As for many other Ise, the second-generation members of Korean immigrant families, Korean cooking is one of the few ways for me to feel “Korean” without having to commit, because the options to combine and modify are endless: just try a Schnitzel or pea soup with kimchi—mhmm! Even if the label “K-Food” might suggest so, no one Korean cuisine exists. Just like the normative idea of “family” as sitting-together-at-a-dining-table is a fabricated fiction, the idea that one or several dishes can represent a nation is equally a figment of the imagination. As fabricated, for that matter, as an institutionalized, state-run campaign to market “exotic” food more efficiently.

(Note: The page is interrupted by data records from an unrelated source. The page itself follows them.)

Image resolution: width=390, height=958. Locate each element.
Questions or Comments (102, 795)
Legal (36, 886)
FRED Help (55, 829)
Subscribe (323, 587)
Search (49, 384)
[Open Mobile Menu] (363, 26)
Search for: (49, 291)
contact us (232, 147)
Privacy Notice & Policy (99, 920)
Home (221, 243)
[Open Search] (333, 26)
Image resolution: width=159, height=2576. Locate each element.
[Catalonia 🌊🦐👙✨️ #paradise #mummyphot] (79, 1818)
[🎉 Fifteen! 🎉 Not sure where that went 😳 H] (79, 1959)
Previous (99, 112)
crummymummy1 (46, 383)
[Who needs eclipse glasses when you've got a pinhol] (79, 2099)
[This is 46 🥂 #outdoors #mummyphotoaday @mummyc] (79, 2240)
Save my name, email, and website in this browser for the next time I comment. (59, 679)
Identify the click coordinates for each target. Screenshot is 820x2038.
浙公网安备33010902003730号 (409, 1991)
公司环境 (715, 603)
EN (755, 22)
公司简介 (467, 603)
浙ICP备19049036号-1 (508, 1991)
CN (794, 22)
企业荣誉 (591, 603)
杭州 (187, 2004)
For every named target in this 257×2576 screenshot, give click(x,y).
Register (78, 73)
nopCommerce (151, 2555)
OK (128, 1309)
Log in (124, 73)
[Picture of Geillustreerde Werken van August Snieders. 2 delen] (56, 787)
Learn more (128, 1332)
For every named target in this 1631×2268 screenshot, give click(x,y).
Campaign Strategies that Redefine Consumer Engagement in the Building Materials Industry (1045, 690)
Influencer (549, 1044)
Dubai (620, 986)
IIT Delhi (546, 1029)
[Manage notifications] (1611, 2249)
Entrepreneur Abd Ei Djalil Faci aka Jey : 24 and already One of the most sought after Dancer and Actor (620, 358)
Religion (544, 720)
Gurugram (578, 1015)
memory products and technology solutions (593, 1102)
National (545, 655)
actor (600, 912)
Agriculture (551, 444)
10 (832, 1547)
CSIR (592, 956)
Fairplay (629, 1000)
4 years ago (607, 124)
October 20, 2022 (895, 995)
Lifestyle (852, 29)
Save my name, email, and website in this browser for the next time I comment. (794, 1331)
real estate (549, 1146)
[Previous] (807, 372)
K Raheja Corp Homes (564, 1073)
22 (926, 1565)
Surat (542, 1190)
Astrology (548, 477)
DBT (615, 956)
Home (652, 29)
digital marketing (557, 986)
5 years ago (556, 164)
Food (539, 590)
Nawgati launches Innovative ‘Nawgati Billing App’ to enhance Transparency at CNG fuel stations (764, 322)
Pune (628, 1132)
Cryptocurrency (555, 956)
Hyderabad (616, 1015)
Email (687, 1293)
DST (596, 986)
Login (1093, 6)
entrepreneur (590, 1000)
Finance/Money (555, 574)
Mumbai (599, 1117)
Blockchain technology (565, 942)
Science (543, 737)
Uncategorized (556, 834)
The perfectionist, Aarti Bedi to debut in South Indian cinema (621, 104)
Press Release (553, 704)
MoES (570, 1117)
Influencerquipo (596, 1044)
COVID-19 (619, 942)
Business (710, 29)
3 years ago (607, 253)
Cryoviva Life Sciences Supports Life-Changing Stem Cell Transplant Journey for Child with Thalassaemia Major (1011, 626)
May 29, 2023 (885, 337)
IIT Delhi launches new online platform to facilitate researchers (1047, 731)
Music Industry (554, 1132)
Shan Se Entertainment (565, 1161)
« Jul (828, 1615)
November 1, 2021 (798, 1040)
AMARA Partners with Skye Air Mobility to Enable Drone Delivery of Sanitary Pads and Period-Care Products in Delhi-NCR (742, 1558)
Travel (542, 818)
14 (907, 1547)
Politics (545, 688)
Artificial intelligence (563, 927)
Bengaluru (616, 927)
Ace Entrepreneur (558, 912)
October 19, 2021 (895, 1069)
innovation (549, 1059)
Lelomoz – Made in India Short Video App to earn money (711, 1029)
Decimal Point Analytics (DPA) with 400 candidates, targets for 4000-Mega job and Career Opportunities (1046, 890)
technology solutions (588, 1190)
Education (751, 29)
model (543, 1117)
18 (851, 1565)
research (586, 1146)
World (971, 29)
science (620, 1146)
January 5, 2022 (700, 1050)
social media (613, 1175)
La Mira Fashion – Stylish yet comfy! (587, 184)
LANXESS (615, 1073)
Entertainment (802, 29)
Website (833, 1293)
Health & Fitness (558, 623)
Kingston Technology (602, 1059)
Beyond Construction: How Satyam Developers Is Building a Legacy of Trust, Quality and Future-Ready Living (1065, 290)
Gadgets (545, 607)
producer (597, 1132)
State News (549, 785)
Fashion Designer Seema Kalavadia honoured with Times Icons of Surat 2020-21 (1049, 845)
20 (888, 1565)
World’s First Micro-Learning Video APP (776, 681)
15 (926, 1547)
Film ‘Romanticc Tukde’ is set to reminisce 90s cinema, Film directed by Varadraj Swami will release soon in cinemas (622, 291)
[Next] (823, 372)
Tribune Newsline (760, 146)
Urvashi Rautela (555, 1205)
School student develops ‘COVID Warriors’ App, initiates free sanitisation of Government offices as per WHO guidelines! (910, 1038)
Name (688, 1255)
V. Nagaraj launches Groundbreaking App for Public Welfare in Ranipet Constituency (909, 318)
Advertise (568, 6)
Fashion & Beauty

Since my Korean is not particularly good, I nearly break my tongue every time I try to speak with relatives. However, I know the names of many Korean dishes and ingredients, I know what they taste like, their texture and consistency. Culinary conversations in Korean are so much more interesting because the language has many more expressions to offer and more ways of differentiating than German does. And since sensations in taste often evoke specific feelings or memories, talking about similar experiences, aversions, and preferences in relation to food establishes strong bonds. Perhaps that is why so many Ise watch the cooking videos made by Maangchi, one of the most successful YouTube stars with nearly three million subscribers (her favorite word: “delicious”). By test-tasting, experience-tasting, decipher-tasting, re-tasting together, we remember the pains and pleasures of our “otherness.” It is through taste that we come to recognize ourselves, and it is taste that we continuously strive to share and to pass on.